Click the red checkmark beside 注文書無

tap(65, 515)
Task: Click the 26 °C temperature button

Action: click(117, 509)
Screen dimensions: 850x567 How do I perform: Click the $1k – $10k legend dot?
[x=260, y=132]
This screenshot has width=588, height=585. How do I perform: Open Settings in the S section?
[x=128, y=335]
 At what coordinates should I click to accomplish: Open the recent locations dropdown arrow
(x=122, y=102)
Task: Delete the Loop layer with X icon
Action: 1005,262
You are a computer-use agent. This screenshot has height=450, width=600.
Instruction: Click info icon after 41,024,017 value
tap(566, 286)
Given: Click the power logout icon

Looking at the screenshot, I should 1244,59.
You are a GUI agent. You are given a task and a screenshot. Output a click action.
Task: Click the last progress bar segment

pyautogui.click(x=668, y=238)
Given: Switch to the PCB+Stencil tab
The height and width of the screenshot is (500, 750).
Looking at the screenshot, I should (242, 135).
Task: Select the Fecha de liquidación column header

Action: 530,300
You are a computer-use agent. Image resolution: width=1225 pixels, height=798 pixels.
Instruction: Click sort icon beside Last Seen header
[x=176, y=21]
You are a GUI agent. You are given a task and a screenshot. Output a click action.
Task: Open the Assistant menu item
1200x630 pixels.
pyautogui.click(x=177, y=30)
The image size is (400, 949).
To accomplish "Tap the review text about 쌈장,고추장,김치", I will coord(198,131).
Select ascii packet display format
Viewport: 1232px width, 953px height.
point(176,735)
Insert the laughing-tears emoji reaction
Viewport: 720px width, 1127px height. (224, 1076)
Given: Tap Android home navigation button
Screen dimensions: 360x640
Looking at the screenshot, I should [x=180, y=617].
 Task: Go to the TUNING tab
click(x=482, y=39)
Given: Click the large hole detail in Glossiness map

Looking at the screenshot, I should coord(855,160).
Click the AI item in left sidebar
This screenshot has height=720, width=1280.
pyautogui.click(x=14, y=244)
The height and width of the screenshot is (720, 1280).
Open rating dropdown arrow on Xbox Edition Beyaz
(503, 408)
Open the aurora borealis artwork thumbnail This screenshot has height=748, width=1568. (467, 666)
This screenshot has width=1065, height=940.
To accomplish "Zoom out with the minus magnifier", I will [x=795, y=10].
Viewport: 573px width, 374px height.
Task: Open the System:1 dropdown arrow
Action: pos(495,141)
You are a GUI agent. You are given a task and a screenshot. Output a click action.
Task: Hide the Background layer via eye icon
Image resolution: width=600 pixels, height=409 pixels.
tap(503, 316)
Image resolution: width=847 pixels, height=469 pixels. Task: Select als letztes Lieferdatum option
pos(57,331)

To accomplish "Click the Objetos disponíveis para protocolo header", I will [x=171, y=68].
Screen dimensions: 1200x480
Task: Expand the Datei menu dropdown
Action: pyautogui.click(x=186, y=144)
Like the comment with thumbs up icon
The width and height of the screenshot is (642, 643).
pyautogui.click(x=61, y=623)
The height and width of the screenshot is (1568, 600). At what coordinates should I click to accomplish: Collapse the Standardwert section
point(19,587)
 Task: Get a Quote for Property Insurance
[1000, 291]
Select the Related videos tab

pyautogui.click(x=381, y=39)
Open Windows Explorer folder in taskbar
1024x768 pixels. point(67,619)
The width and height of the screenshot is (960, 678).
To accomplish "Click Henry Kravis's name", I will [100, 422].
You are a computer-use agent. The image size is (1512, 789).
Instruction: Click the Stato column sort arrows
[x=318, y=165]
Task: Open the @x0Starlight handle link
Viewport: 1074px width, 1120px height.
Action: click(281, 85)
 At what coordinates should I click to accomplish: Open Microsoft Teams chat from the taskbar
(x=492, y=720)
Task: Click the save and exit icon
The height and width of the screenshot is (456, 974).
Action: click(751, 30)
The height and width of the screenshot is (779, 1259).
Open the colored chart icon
□ □ □ □
> [Instructions to follow]
Based on the records above, how many lines hold the string "size"? Answer with the number by itself.

> [Answer space]
2